• _What to do_:
According to the passage on social networking and email, how much did News Corp. pay for the parent of MySpace in July 2005?
** Start of Passage given **
When eBay shelled out $4.1 billion for Skype, it paid about $52 per user. In July 2005, News Corp. purchased the parent of MySpace for $580 million. At the time, MySpace had about 21 million users, costing $27.62 per user. Bebo sold to AOL for $850 million and has about 40 million users, costing $21.25 per user. It is entirely conceivable that social networking, like web-mail, will never make tons of money. Because lofty valuations require each site maximizing its page views, they are focused on getting users to keep coming back to the site. They are all closed, walled-in gardens.
AOL tried this, but it didn’t work. So did Compuserve and Prodigy. It didn’t work for them either. And despite some of the sites pleas for outside developers to make fun software for their sites, (like Facebook, MyspaceTV, Googles Open Social and Friendster), each site still requires us to come back. And that begins to become a bore. Its been argued that the ultimate ‘social’ network is email. Why? Because with email, you have your address book, photo’s are mailed, dates are made and placed in a calendar indicating certain personal social ‘activities’. In other words, your email knows more about what you do than ANY social network can.
“We will look back to 2008 and think it archaic and quaint that we had to go to a destination like Facebook or LinkedIn to be social,” says Charlene Li at Forrester Research, a consultancy. Future social networks, she thinks, “will be like air. They will be anywhere and everywhere we need and want them to be.” No more logging on to Facebook just to see the “news feed” of updates from your friends; instead it will come straight to your e-mail inbox, RSS reader or instant messenger. No need to upload photos to Facebook to show them to friends, since those with privacy permissions in your electronic address book can automatically get them. Personal referrals and word-of-mouth still and will always be more effective than advertising. This ‘essence’ of personal suggestions from friends permeates every single email we get in our inbox. In theory, email knows everything about us. And email is decades old. There maybe more money in knowing what we like to do, than in delivering banner ads on a web page. That is, more money can be made by simply knowing my habits, spending and otherwise and then interacting and crossing those habits with services I use on the internet. Its not the ads I see but ultimately, but what I end up doing that results in my purchasing of a service (buying movie tickets online) or renting a car on weekends if I live in a big city where transportation (NYC) isn’t an issue (for example, renting a car to get away to the Hamptons in the summer). When I plan a weekend away in the Hamptons with my friends, I’ll need to rent a car. With one email to my friends about this, I’m a potential car rental customer. And my email knew it before anyone else did.
Privacy – Part 2
I’ve written about this before (11-25-2007) and now Alec Sunders, co-founder and CEO of iotum wrote a great privacy manifesto for the web. Someday, someone will start a service on the net that will allow one to control these aspects of our privacy
. This is a service I’d pay for in a heart beat. Here is what Alec sees as the 4 basic prongs of web ‘privacy’ guidelines:
- Every customer has the right to know what private information is being collected. That rules out any secret data collection schemes, as well as monitoring regimes that the customer hasn’t agreed to in advance. It also rules out any advertising scheme that relies on leaving cookies on a customer’s hard disk without the customer’s consent.
** End of Passage given **
** Start of Data lines **
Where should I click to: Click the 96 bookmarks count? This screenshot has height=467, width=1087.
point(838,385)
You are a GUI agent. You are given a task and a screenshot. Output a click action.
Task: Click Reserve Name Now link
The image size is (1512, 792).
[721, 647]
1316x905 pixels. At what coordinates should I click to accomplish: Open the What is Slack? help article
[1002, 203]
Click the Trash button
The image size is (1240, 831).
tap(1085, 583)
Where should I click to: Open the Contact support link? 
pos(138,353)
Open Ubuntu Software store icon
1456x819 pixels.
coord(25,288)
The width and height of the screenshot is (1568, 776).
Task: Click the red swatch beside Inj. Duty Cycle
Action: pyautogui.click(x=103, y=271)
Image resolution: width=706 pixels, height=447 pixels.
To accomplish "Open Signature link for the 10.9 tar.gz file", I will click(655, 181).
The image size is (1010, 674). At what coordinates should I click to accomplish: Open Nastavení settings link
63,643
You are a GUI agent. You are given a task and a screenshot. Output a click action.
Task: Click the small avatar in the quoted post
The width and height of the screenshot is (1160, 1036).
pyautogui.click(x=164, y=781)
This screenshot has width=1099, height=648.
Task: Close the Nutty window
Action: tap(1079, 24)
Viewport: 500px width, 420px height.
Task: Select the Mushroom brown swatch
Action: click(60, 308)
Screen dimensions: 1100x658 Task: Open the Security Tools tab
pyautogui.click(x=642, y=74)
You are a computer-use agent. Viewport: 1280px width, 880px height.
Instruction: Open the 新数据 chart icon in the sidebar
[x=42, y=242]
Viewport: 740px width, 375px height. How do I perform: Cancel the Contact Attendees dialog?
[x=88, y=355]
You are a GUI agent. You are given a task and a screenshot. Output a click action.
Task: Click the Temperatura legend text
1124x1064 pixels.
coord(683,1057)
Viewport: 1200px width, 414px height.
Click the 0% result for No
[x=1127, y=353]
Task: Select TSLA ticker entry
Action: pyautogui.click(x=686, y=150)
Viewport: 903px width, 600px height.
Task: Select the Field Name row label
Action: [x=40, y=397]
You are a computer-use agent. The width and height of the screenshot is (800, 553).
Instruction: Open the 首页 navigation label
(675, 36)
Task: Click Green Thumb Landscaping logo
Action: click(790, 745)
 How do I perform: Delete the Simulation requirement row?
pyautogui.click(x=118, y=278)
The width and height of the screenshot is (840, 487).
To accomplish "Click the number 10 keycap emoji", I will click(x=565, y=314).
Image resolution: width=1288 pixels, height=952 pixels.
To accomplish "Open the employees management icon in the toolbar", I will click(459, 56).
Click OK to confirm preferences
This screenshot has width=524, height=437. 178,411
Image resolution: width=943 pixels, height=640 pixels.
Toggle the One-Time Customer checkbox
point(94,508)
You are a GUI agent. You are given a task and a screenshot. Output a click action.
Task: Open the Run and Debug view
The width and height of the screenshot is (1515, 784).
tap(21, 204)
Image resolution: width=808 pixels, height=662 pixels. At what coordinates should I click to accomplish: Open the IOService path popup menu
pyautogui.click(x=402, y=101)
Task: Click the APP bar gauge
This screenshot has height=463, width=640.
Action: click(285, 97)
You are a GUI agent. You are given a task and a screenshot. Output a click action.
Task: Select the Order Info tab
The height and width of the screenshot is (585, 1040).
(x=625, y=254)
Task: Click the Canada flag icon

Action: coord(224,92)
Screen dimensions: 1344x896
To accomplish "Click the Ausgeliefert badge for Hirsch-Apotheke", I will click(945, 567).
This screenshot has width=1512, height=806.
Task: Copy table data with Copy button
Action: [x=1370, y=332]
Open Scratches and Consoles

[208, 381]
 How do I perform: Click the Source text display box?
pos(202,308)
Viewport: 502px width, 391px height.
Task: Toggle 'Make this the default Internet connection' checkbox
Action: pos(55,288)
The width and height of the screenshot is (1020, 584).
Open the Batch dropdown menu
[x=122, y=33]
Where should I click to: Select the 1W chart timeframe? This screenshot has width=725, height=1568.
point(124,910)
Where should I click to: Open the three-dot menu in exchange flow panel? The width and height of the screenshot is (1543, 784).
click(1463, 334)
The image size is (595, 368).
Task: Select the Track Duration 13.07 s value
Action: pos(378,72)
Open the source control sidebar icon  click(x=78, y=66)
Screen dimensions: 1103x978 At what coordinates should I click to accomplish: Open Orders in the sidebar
** End of Data lines **
• _Solution for this exercise_:
$580 million.